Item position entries
============================================================

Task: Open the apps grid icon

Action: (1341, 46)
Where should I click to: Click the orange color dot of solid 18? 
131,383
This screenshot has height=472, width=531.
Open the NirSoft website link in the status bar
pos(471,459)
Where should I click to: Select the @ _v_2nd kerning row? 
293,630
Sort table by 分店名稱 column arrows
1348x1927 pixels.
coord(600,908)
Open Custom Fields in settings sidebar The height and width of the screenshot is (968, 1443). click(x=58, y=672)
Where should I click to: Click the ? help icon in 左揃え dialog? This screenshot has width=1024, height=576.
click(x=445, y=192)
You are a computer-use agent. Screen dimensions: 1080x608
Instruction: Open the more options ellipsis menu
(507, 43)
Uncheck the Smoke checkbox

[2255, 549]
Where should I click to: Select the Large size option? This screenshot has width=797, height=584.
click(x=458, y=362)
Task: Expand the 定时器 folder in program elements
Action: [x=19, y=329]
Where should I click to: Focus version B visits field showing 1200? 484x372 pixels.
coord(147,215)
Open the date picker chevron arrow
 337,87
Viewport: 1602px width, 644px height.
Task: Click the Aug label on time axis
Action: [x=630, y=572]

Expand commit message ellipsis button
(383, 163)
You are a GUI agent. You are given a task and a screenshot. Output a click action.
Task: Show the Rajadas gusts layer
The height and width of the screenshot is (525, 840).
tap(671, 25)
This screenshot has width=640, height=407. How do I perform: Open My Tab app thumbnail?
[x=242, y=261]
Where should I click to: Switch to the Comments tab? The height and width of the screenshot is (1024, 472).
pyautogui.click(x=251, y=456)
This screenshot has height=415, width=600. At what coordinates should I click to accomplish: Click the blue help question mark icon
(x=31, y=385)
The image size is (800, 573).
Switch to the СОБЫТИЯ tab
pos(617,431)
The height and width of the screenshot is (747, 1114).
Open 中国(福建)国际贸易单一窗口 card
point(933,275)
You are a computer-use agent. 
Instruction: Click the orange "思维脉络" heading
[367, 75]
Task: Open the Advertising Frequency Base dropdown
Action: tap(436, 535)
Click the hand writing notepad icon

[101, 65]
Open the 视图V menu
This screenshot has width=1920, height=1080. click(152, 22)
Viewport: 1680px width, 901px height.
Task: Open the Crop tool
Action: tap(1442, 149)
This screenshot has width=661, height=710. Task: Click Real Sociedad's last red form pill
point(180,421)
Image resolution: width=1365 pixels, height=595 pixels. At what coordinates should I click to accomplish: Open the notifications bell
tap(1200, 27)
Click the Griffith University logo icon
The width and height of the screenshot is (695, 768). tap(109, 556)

============================================================

• Task objective:
Please copy everything from the start of the records above down to the line containing "pos(471,459)", requests included, and add 33 to every coordinate in the answers.

• Problem solution:
Task: Open the apps grid icon

Action: (1374, 79)
Where should I click to: Click the orange color dot of solid 18? 
164,416
This screenshot has height=472, width=531.
Open the NirSoft website link in the status bar
pos(504,492)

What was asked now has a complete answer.